Building and Urban Science
We investigate how the built environment impacts people and vice versa to promote a more sustainable future. Our research in novel methods development supports policies such as decarbonisation of the built environment and the transition to active travel.
About our work
Our research generates new data by experiment and field study, and analyses this and secondary data to test hypotheses and to calibrate statistical and physical simulation models (for example, in lighting, energy, comfort and behaviour). We also investigate the nature of space and spatiality by theorising space as something particular to the living recipient rather than an objective container. Bio-inspired computational models use algorithms and biological principles to generate architectural form, spatial configuration and building morphologies. The Building and Urban Science research cluster excels in bringing scientific perspective and evidence to how buildings and the environments they provide, and are located in, perform, inclusive of occupants' interactions with them. Our strengths complement those of the other clusters, and their perspectives in humanities, social and ecological theories.
Our activities
Lighting and Active Travel
We investigate how outdoor lighting affects the safety and perceived safety of walking and cycling, for example crash risk, crime risk, discomfort from glare, and reassurance. The impact of our research includes improvements to national and international guidance for lighting, and the development of novel cycle lighting that enhances conspicuity.

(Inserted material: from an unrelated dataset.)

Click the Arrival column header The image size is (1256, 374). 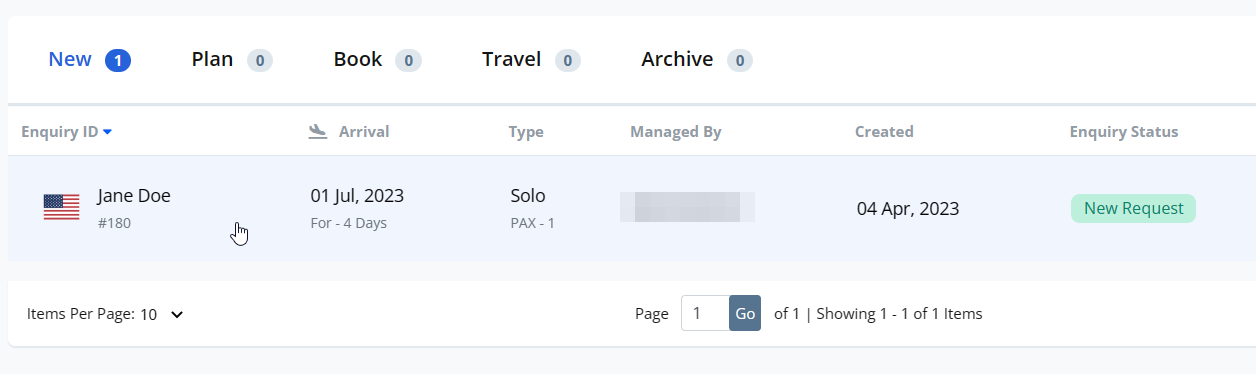364,132
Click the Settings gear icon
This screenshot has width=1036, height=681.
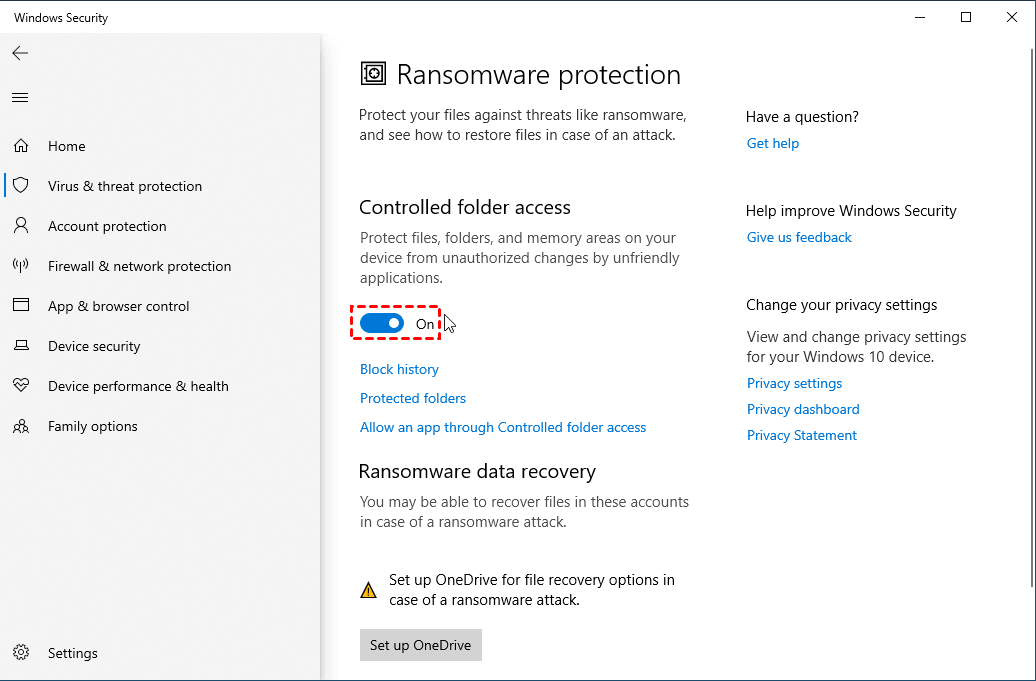coord(21,653)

Multi-scale energy simulation
Physics-based simulation of buildings and their interactions with climate (and the associated comfort and health impacts) and infrastructure at varying scales of aggregation; from single buildings, through neighbourhoods and districts, to cities and regional and national stocks of buildings. The purpose of these simulation models is mainly to better understand the effectiveness of strategies and policy interventions to decarbonise the built environment.

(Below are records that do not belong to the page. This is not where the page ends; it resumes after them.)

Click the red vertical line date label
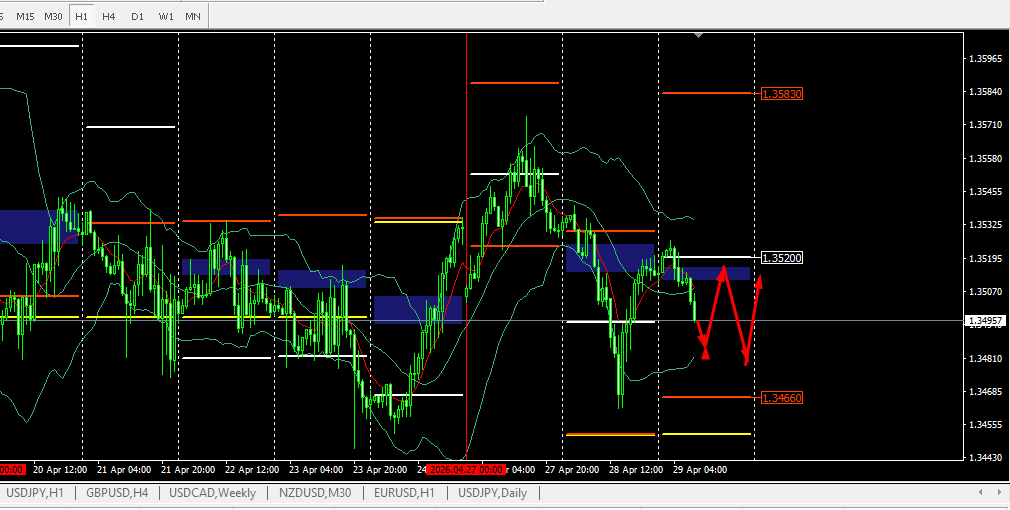This screenshot has width=1010, height=510. [x=466, y=469]
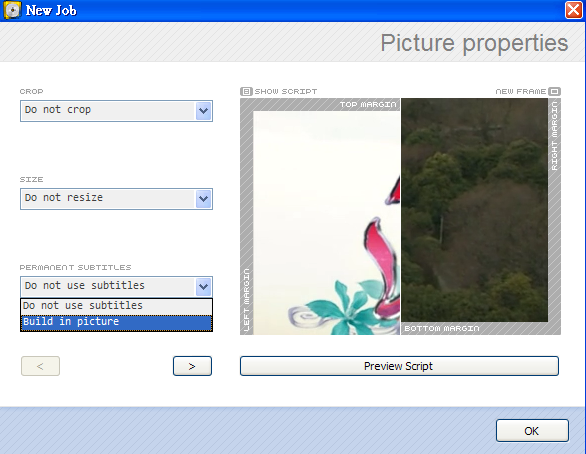
Task: Click the OK button
Action: pos(532,431)
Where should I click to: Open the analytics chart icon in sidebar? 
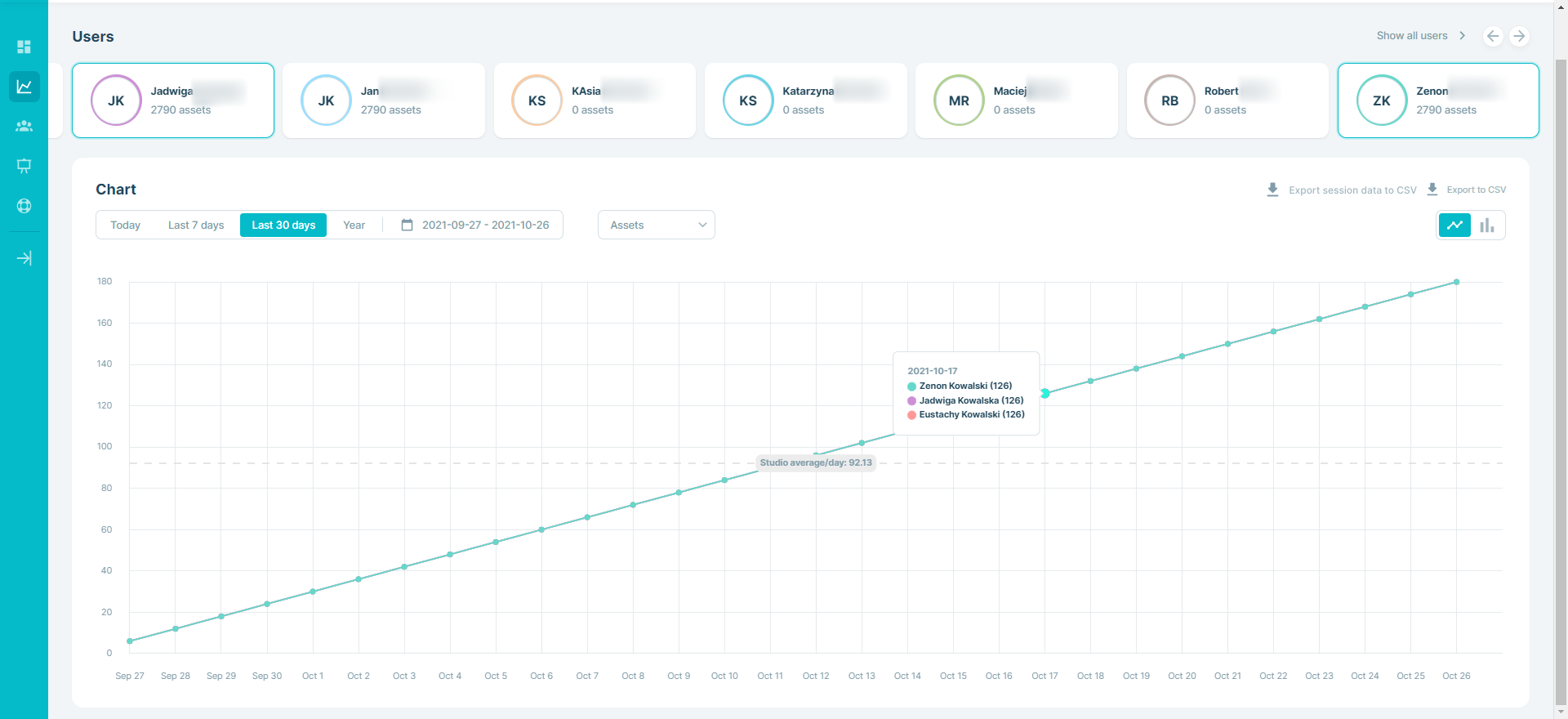click(24, 87)
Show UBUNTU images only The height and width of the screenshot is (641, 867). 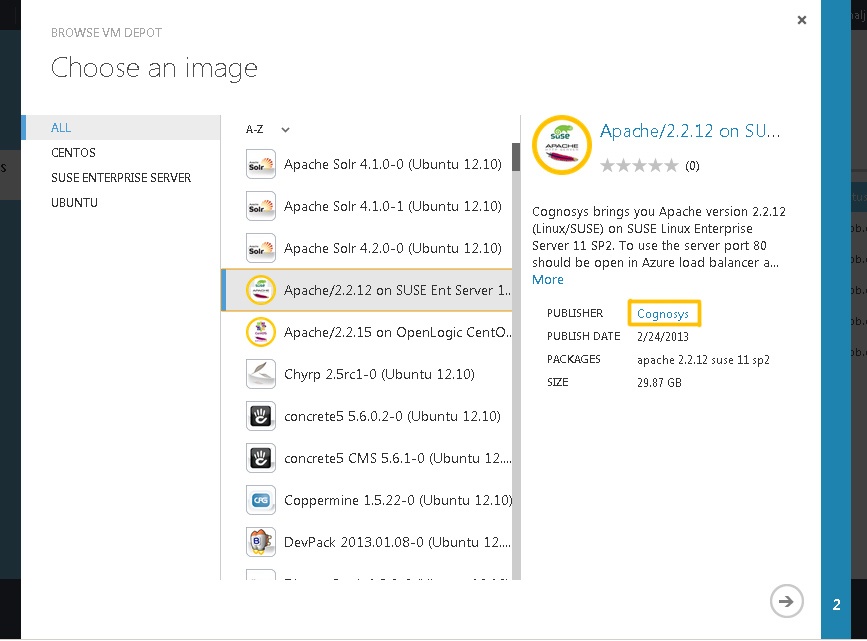[x=75, y=203]
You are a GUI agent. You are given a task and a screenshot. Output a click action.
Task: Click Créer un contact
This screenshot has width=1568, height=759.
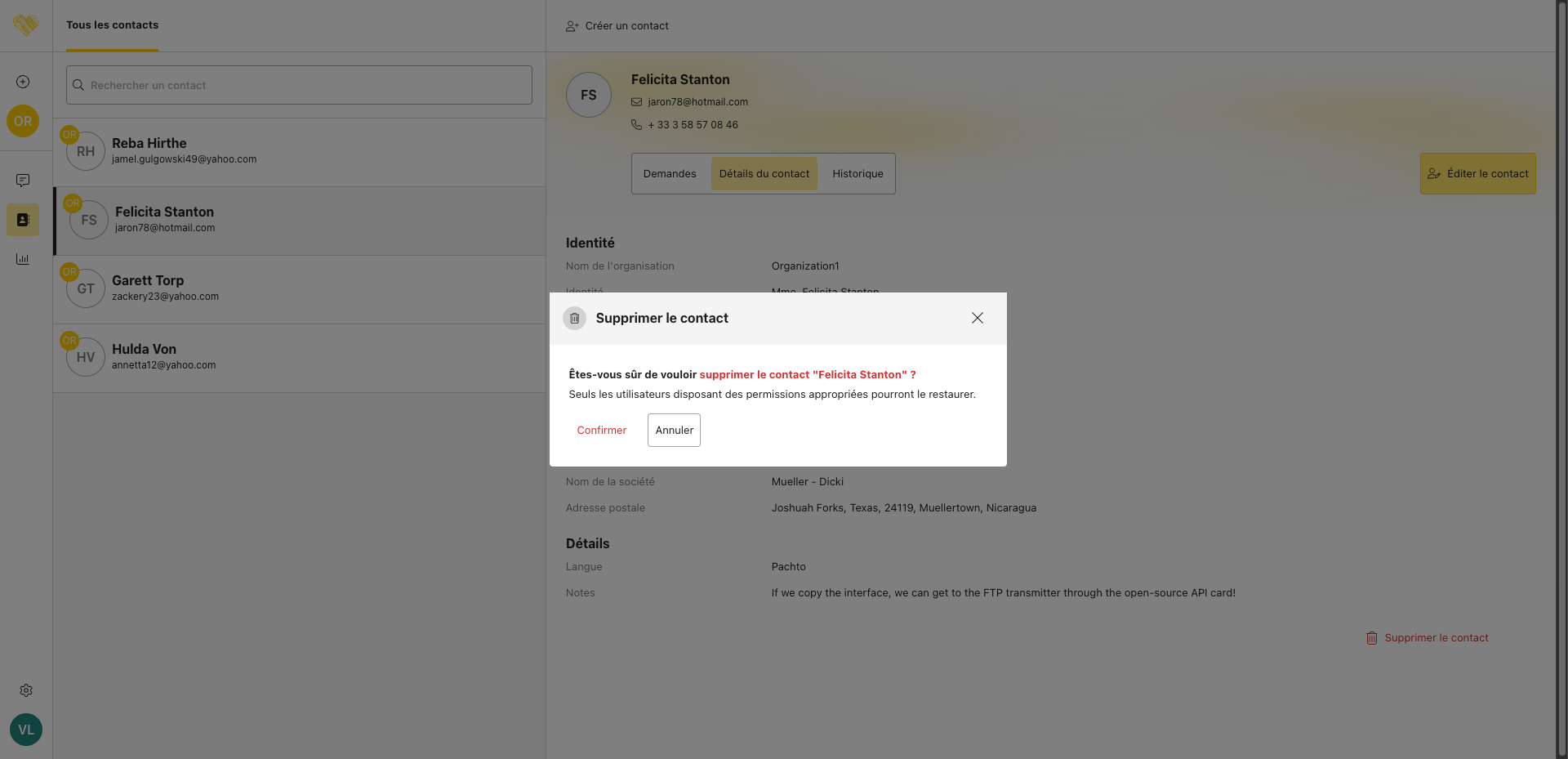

Stochasticity and behaviour
Following the famous quote from statistician George Box that ‘all models are wrong, but some of them are useful’, in this theme we employ parsimonious statistical and computational methods to better represent: the behavioural impacts of people on building performance (complementing the physics-based simulations), the uncertainties and sensitivities in building performance, the feedback of occupants’ interactions on their perceptions of comfort and under-/over-heating.
Climate and Indoor air quality
Mitigation effects of vegetation planning and design in urban air quality; explainable machine learning for modelling population exposure to indoor air pollutants; heat adaptation for care quality and operational resilience in hospitals; climate equity by design for the UK's just net-zero transition.
Biosemiotics and architecture
Exploring how sign processes, communication, and meaning-making give form to space, and how architecture functions as a kind of language. Built environment, health & wellbeing — Investigating how the geometry and form of architectural environments affect people physiologically and psychologically.
Sustainable Digital Design
Generative architectural design to support early-stage exploration and optimisation; AI-assisted BIM workflows to automate modelling, classification, and design decision-making; graph-based and semantic modelling for intelligent interpretation of building data; building performance analytics; low-carbon design strategies.
Pedagogical research for sustainable building and urban design
We develop a range of Open Educational Resources (OERs). Completed examples include a textbook on science and technology of low carbon design, a climate analysis app and a Google site on architectural acoustics. We also conduct citation, bibliometric and social network analysis to better understand the nature of research, knowledge accumulation, growth in citation metrics and how collaborative networks form.